A recent pilot study demonstrated a direct and positive association between alcohol craving and insomnia symptoms, and quetiapine decreased craving in those with insomnia symptoms (He et al., 2019). Quetiapine, an atypical antipsychotic medication approved by the Food and Drug Administration to treat Schizophrenia and Bipolar Disorder is an antagonist of the dopamine (D1 and D2), serotonin (5HT2A), adrenergic (α1 and α2), histamine (H1), and orexin A receptors. Quetiapine is frequently used to treat craving and insomnia in patients with substance use disorders on an “off-label” basis and has been shown to improve sleep quality and continuity in AUD (Chakravorty et al., 2014, Litten et al., 2012). Thus, craving and insomnia may be directly associated with each other as part of an acute or subacute alcohol withdrawal syndrome after an abrupt cessation or a decrease in alcohol use, and treatments like quetiapine may modify both these clinical features, thereby offering promise to decrease the risk of alcohol consumption in AUD (Brooks et al., 2021, Chakravorty et al., 2010, Miller et al., 2017).

He and colleagues conducted the first investigation that directly evaluated this relationship between craving and insomnia and whether quetiapine treatment improved craving and insomnia (He et al., 2019). They investigated this relationship using the Penn Alcohol Craving Scale (PACS) to evaluate craving and the short sleep index (SSI) to evaluate insomnia symptoms in a sample of treatment-seeking patients with alcohol dependence (moderate – severe AUD). Their cross-sectional analysis showed that craving was positively associated with difficulty falling asleep and the SSI total score. Treatment with quetiapine in the subgroup of subjects with insomnia symptoms showed a relatively steeper decline in the PACS total score, relative to the subgroup without insomnia symptoms at baseline. Thus, this study showed a positive relationship between craving and insomnia symptoms. Furthermore, treatment with quetiapine differentially improved craving in those complaining of insomnia symptoms at baseline. Additional investigations are needed to demonstrate that this relationship between alcohol craving and insomnia also exists among those with co-occurring AUD and insomnia disorder (insomnia, a disorder with impaired daytime functioning), and the role of quetiapine treatment in improving insomnia severity and craving.

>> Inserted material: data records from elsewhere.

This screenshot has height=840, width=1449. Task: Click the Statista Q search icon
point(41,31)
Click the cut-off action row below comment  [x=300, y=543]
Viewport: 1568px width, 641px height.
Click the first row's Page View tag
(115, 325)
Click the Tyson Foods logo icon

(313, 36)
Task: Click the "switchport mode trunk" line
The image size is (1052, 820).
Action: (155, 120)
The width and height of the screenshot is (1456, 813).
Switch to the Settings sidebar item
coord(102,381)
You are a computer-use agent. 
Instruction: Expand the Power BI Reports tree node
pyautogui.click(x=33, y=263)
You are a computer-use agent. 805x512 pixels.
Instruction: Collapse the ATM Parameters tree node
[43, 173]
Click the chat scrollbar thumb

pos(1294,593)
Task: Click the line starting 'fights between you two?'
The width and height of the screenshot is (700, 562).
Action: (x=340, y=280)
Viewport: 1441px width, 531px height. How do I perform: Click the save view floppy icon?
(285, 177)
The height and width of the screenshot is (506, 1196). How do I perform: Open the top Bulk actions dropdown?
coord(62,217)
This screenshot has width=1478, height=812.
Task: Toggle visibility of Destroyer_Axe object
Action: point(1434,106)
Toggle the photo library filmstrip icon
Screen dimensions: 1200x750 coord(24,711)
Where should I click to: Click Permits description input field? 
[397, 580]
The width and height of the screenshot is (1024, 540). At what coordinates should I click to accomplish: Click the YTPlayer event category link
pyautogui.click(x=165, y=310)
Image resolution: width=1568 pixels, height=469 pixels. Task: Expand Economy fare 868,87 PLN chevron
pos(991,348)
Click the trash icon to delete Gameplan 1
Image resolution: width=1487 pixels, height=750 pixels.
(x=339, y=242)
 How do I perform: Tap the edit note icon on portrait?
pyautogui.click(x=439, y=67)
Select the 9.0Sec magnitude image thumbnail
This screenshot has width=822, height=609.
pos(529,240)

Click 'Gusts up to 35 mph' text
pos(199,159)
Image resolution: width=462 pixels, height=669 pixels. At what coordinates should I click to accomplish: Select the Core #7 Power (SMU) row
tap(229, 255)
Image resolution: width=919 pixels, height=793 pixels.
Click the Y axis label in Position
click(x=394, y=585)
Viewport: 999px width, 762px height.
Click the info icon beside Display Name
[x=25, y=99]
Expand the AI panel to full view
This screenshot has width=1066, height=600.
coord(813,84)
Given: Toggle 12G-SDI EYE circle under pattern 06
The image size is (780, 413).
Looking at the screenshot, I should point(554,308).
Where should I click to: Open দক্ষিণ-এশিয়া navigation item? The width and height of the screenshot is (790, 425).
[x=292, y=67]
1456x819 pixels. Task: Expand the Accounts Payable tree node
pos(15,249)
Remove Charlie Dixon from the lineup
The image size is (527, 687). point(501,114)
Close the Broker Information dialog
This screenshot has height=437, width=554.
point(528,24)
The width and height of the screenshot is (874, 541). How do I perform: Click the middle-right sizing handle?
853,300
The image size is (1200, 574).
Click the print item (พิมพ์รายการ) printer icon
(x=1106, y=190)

The current study extends the existing literature by re-evaluating this relationship between craving and insomnia in a larger sample of subjects with AUD, utilizing an insomnia rating scale commonly used in clinical practice, and evaluating the effect of quetiapine on insomnia and craving. We hypothesize that treatment with quetiapine will be associated with a greater improvement in insomnia and craving in those with insomnia at baseline, relative to the other groups, and that these improvements will be reversed after end of treatment. Positive results will help clinicians better understand this relationship and guide them with evidence-based treatment options in patients with co-occurring insomnia and AUD, a subgroup of patients with AUD who are at a higher risk of adverse health outcomes (Chakravorty et al., 2016).